Standing in front of the schoolhouse, I said, “But, I mean, I’m not a bad seed. Am I?”
“Of course you’re not a bad seed.”
“I know I’m not great at sports, or I’m not, like, an
asset
to Ault. But I don’t break rules. It just seems like maybe I should get the benefit of the doubt. I don’t see why this exam has to be the difference between if I stay or not.”
She sighed. “I don’t know why you have the idea you’re not an asset to the school. You have just as many supporters as anyone else. Beyond that, I hope you understand that no one is trying to be punitive. But, Lee, you’re already a year behind most of your classmates in math. The school has requirements, and in order to get a diploma a year from now, you need to fulfill them. And what guarantee do we have that the same situation won’t arise in calculus? At a certain point, I don’t think it’s fair to you to keep putting you in over your head.”
“This won’t happen with calculus,” I said.
“No?”
“If I had it to do over, it would be different,” I said. “I know it would.”
She was quiet again, and then she said. “I think it would, too. I think we let this get away from us. But you have to realize that our concerns are academic, not personal.” She was squinting into the sun and because of this, it was difficult to discern her expression when she said, “I really don’t think they’ll spring-clean you.”

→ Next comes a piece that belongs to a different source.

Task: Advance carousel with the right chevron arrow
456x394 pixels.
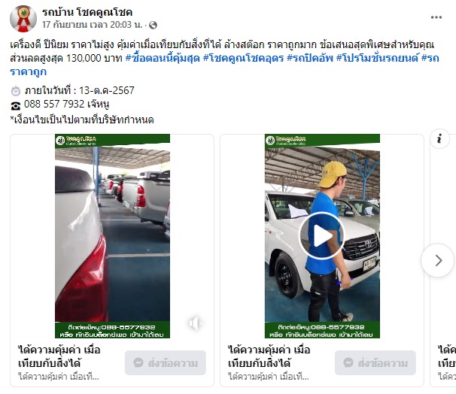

The first thing I thought was,
They?
Maybe when it came down to it, she could not save me, but wasn’t it a lie to act like she couldn’t prevent the situation from arriving at that point? Surely, if she wanted to, she could give me a D; she could fudge and never discuss it, even with me.
The second thing I thought was that I’d have to tell Martha—contrary to what she’d said, apparently teachers did use the expression.
Classes ended that Friday, and for the week before that, we hadn’t been doing much anyway; in Latin, Mrs. Pfaff brought in Rice Krispie treats her ten-year-old daughter had made, and in Spanish, we watched Mexican soap operas. In the dorms, some people had already started packing, which I hated doing—I saw the naked walls and cleared-away surfaces as unkind reminders of just how fleeting it all was, just how illusive the idea that any of it belonged to us.